The IMC's 12th report, published on Wednesday, will indicate that a number of key parts of the IRA's structure have been dismantled or substantially reduced.
The IMC's 12th report is published on Wednesday
It will say some IRA members remain involved in crime, but that they are not acting with the authority of the organisation's leadership.
The commission will say there is not enough evidence or intelligence information for it to say who killed Denis Donaldson, the self-confessed British spy and former head of Sinn Fein's office at Stormont, who was shot dead in County Donegal in April.
BBC home affairs correspondent Vincent Kearney said: "Turning to loyalists, the report will say that senior members of both the UDA and UVF are trying to end criminality within the organisations, but that criminal and paramilitary activity is still widespread.
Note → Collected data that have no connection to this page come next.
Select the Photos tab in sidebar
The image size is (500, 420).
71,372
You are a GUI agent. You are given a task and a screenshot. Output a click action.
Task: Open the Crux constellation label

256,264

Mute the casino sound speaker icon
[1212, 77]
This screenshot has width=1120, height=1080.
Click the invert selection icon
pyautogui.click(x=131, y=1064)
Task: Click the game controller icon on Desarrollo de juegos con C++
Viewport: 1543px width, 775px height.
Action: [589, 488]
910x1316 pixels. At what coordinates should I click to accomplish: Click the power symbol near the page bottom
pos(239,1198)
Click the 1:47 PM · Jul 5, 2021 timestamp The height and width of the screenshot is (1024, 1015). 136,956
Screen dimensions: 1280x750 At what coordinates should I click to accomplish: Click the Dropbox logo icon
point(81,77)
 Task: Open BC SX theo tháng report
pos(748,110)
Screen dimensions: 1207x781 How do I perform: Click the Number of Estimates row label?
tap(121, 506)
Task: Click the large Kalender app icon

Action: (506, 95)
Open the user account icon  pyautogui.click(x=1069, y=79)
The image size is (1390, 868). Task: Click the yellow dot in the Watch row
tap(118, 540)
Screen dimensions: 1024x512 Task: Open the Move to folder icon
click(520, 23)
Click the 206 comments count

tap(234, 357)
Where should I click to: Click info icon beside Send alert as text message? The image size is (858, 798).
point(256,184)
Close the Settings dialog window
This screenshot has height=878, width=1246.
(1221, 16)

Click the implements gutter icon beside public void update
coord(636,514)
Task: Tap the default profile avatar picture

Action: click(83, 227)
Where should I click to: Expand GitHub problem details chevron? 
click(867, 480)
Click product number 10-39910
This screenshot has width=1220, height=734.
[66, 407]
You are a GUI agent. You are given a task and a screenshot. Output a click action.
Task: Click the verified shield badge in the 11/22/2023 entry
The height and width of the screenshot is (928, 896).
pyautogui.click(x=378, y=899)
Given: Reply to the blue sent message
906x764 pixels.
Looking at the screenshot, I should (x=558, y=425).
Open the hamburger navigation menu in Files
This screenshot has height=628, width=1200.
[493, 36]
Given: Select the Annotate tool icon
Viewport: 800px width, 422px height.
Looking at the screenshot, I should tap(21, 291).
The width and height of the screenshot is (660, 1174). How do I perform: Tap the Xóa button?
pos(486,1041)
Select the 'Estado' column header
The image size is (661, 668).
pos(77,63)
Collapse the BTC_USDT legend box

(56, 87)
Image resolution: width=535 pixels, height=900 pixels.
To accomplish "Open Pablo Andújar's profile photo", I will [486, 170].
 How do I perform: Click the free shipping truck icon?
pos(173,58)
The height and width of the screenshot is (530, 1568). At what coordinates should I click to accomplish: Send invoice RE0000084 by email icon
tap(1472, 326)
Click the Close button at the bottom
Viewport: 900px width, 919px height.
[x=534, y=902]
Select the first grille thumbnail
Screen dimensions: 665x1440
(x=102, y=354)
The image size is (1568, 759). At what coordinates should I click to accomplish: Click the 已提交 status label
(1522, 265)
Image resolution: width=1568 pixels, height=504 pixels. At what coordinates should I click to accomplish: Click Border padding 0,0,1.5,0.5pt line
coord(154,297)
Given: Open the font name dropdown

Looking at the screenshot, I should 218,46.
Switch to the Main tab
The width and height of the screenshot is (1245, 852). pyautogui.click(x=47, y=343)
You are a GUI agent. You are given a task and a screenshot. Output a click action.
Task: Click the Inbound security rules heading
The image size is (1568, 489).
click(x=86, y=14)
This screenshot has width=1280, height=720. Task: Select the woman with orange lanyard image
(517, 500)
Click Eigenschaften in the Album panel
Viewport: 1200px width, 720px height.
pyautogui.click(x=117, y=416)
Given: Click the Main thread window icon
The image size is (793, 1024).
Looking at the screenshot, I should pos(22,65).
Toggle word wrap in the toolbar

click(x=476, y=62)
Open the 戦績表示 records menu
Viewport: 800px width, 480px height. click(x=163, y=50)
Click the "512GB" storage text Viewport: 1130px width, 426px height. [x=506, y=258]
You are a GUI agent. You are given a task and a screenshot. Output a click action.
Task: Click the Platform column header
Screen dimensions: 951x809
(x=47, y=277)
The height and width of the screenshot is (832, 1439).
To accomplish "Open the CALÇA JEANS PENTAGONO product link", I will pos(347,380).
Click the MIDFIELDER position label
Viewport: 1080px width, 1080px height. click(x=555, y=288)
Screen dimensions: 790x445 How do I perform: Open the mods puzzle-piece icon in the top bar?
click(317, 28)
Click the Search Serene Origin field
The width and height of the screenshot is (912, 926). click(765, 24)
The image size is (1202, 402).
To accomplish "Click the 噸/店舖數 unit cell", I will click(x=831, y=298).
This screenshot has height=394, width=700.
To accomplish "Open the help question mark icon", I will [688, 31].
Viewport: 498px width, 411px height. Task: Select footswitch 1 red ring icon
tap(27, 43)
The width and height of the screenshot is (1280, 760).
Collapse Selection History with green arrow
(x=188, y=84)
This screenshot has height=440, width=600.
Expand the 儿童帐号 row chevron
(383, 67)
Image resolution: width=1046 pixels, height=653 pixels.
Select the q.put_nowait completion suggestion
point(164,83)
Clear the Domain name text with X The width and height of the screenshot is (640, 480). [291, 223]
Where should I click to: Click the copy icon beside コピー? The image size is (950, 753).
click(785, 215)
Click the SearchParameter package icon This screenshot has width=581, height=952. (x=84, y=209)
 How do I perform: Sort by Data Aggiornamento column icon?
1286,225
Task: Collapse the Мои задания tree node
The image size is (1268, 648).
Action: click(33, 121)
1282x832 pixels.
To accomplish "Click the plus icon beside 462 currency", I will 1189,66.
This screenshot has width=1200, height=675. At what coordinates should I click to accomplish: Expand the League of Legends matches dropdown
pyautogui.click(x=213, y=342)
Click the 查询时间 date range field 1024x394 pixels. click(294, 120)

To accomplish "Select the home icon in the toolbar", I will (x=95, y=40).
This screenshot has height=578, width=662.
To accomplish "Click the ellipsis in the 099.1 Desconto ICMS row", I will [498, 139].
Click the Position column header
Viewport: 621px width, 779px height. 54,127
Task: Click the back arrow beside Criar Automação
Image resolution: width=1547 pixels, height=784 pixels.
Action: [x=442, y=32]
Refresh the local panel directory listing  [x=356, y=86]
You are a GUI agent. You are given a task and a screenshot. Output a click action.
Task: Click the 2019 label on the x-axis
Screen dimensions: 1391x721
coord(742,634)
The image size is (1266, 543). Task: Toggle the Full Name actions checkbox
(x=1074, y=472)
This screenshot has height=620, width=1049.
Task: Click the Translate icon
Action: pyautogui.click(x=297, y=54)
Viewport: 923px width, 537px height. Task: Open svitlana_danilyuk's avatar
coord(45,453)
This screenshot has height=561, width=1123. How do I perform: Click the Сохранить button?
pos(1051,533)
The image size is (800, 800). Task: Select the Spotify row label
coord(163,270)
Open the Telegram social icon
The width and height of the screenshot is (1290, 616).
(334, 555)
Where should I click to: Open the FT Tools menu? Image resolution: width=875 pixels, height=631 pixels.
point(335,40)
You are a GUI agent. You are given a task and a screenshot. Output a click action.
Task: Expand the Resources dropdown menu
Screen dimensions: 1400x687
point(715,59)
"It will also say that the attempted murder of Mark Haddock, the leading loyalist who was shot six times in May, was sanctioned by the UVF leadership.
"The British and Irish governments will like what they hear about the IRA but, with local politicians due to travel to Scotland next week for talks aimed at restoring devolution, they will be keen to hear the response from the DUP."
Northern Ireland Secretary Peter Hain said it was now up to politicians to move forward.
"People need to make their minds up, has Northern Ireland changed fundamentally? The answer's yes," Mr Hain said.
"Is there now a security threat from the IRA? The answer's no. And that's an astonishing change, absolutely fundamental change.
The DUP's Jeffrey Donaldson said the development was "a product of our endeavors, this is as a result of all that we've been working for".
He said "the next logical step" for Sinn Fein was to start supporting the police and "the rule of law".
On Tuesday, Prime Minister Tony Blair said he hoped the IMC report would indicate that the "conflict" in Northern Ireland is over.
The Independent Monitoring Commission was set up by the British and Irish governments in January 2004.
Most of its reports have concentrated on activity by paramilitary groups in Northern Ireland.
However, it also monitors the "normalisation" of security measures in the province.
Its four commissioners come from Northern Ireland, the Republic of Ireland, Britain and the US.